The corollary of the fiscal cliff is that in 2012 end of year tax planning became a whole lot more important for US taxpayers.

US tax practitioners will be busy making last-minute contingency plans for recommendations to their clients as the lack of progress brings America to the brink of the cliff. Inevitably they are now preparing for the worst-case outcome in this nail-biter situation, which will include an across-the-board hike in tax rates and a lift in the estate tax.

Should the US go over the cliff, tax implications extend beyond tax hikes. It is predicted there will be a delay in the processing of US returns by the Internal Revenue Service due to fewer resources available to cope with the aftermath of the fiscal cliff, and a delay in refunds issued by the Treasury. Additionally, the Internal Revenue Service has warned lawmakers that if increased Alternative Minimum Tax for middle-income taxpayers is not deal with as many as 100 million taxpayers may not be able to file their returns until late March 2013.

No doubt worldwide stock markets are, putting it mildly, nervously watching developments unfold with the threat of the dumping of stocks on the last business day of the US tax year, 31 December. This is predicted should the long-term capital gains rate for stocks increase from 15% to 20%, and dividends from a maximum rate of 15% to ordinary income tax rates.

The extent to which the outcome of the fiscal cliff crisis will affect US expats will vary. If tax rates go up many US expats will probably experience no effect on their back pocket. Irrespective of having to file a US tax return annually, many US expats have their entire tax liability zeroed out by use of techniques such as the foreign earned income exclusion, to wipe out US taxable income and thus any US tax liability.  It is timely to mention that use of this method does not eliminate the need to file.

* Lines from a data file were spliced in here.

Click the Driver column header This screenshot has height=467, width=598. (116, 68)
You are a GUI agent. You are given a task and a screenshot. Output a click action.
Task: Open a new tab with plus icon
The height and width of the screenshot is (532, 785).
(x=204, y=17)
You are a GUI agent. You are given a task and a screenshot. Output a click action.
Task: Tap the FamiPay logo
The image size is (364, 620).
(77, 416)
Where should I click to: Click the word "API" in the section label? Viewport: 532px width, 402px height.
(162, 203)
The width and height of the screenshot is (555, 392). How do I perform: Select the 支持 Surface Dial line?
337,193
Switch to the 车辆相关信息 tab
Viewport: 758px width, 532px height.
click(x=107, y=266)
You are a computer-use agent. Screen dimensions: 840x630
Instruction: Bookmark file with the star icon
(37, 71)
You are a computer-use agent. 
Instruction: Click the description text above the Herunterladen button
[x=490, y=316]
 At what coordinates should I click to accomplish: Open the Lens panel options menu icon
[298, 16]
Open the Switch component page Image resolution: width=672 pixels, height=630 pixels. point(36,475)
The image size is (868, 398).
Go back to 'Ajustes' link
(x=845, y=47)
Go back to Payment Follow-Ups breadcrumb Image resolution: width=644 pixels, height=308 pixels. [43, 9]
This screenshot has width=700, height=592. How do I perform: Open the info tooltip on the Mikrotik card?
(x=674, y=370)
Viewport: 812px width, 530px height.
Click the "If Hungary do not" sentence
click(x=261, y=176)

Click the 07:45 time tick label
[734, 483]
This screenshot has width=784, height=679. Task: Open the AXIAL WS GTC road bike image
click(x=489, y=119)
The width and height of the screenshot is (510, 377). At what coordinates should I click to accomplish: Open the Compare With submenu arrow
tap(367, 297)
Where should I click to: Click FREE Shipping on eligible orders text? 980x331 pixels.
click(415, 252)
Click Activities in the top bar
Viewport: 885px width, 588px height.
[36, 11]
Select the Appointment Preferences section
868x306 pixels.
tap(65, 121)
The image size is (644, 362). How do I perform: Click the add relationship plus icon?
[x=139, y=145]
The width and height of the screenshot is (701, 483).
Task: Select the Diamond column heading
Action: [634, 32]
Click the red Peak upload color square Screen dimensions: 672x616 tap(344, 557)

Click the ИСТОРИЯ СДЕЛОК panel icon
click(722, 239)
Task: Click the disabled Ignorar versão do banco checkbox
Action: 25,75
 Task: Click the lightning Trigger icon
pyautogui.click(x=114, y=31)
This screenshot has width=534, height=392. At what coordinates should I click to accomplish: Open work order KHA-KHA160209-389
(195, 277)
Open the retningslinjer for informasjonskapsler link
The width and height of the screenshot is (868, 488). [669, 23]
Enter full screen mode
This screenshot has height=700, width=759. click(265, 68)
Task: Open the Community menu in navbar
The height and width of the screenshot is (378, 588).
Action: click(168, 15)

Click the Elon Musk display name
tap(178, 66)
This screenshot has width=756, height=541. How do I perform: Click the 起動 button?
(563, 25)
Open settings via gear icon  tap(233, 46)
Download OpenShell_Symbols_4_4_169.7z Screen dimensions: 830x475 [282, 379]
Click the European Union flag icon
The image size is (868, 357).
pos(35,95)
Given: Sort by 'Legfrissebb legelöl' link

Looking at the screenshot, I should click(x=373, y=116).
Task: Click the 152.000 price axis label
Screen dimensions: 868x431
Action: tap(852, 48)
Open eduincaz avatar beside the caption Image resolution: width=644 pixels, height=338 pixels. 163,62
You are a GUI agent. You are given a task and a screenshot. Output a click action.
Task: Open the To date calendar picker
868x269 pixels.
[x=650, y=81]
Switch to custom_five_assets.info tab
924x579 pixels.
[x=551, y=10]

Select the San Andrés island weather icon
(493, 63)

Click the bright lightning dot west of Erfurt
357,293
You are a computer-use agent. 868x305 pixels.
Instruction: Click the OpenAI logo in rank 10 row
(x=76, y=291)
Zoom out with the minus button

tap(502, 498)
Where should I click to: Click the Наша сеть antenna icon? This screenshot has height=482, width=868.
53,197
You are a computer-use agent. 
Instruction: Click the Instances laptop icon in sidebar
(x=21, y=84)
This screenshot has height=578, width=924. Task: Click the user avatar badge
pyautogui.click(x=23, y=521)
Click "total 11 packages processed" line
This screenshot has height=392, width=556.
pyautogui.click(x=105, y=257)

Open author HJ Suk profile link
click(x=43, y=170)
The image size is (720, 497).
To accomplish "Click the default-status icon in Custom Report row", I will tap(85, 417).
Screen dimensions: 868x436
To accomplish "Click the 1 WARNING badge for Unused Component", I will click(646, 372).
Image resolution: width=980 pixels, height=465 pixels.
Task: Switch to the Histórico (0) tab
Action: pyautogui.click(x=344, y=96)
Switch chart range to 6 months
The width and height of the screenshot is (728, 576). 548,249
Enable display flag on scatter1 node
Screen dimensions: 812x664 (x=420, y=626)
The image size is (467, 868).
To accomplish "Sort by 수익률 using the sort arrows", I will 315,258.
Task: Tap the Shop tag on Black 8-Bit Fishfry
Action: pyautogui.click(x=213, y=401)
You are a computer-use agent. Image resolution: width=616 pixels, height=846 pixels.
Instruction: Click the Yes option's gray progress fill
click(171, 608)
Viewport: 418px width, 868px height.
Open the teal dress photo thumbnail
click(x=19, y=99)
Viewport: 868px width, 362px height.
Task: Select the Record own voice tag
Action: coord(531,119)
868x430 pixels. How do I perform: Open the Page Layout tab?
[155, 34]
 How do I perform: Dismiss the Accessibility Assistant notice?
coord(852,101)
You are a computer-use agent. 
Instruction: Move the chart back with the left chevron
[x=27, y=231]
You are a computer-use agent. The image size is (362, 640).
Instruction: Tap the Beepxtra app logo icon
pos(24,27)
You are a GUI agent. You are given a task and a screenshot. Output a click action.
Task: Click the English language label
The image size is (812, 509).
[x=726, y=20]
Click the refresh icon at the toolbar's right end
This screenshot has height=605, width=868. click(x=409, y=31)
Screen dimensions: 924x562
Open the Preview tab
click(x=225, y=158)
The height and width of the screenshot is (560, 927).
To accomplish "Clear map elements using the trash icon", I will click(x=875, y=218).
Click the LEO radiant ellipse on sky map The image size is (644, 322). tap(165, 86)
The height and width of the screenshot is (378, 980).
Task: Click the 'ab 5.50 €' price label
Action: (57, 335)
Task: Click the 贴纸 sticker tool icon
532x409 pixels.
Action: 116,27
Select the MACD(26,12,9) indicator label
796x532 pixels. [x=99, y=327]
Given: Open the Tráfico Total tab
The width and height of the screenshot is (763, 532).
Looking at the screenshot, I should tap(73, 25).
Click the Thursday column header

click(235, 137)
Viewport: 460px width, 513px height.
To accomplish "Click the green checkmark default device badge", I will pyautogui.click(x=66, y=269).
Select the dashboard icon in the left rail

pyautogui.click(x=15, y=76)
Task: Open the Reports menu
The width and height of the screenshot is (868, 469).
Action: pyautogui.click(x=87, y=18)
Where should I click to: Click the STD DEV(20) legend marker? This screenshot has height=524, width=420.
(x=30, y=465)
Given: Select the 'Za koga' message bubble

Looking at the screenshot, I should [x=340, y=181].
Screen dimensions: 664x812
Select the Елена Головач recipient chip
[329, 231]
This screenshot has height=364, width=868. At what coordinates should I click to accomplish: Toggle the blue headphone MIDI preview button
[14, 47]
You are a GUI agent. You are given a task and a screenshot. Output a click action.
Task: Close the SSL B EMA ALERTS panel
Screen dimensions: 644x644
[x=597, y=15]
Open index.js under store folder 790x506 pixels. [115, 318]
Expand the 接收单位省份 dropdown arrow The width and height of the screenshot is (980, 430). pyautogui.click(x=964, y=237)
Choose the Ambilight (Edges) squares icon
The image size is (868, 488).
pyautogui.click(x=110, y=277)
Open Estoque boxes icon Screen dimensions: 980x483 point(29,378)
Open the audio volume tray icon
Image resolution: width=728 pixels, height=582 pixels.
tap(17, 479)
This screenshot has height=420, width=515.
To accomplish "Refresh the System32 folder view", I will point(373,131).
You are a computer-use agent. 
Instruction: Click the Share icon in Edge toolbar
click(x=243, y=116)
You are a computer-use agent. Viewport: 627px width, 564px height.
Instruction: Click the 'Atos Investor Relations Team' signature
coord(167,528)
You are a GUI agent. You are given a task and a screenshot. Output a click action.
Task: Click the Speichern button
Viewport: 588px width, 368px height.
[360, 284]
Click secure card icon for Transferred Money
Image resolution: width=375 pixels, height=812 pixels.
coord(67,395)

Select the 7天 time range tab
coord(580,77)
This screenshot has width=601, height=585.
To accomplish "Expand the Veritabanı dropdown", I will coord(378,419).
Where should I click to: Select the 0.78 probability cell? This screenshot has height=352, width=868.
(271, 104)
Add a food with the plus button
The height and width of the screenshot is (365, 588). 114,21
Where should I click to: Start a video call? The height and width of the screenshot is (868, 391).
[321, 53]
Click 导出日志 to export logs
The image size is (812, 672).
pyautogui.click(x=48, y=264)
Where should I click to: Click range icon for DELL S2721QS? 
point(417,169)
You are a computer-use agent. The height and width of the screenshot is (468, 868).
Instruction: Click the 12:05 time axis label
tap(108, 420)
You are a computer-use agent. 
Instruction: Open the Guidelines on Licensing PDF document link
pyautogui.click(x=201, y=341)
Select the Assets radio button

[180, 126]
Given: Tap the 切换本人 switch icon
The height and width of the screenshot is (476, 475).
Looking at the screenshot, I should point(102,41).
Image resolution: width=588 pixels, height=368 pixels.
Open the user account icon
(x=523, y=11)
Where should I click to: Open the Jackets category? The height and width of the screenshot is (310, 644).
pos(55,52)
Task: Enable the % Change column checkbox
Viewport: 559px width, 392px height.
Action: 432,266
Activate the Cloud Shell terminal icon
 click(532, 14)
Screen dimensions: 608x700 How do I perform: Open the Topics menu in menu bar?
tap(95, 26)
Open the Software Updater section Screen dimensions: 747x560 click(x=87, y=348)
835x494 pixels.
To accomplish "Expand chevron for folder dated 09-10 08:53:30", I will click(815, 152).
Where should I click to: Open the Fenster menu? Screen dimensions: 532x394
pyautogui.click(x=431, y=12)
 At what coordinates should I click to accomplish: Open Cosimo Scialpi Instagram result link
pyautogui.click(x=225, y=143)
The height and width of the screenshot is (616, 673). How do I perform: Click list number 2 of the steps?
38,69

However, US expats will be affected by the government cuts in respect of their tax returns, by way of the Internal Revenue Service’s additional workload dealing with the fiscal cliff fallout.

The Internal Revenue Service offers tips for year-end planning, the majority of which unfortunately do not apply to US expats. In any case, limitations apply to most if not all deductions and credits making this appear to be a band-aid on a broken leg should any of these tax planning tips be successfully employed. Donations may qualify for a tax break if they are made to qualified charitable organizations which must be organized under the laws of the United States. One more relevant example is to consider divesting of non-performing stocks to take advantage of the long-term capital gains top tax rate that may expire on 31 December of 15%.

Another consideration which applies to US expats is the child tax credit. Six criteria apply for a child to be a qualifying child for the child tax credit, two of which include that the child needs to have a Social Security Number and be under the age of 17 at the end of the year. The nice thing is that the child tax credit is refundable to qualifying taxpayers both inside and outside the US, unlike other refundable tax credits.

Should the US go over the cliff and hit most Americans with tax hikes it seems there will be a common denominator with FATCA – Americans with increased motivation to relinquish their citizenship or rather firstly, re-domicile to another country if they haven’t already done so and then expatriate.

Already some countries are predicting that the number of Americans expatriating will rise as a result of FATCA, with an international tax conference in Tel Aviv this month covering the predicted increase in the expatriation of US citizens who live in Israel.

The ‘gotcha’ mechanisms of FATCA are galvanized with new laws requiring US citizens to be in compliance with their Federal income tax filing obligations in order to renew their passports.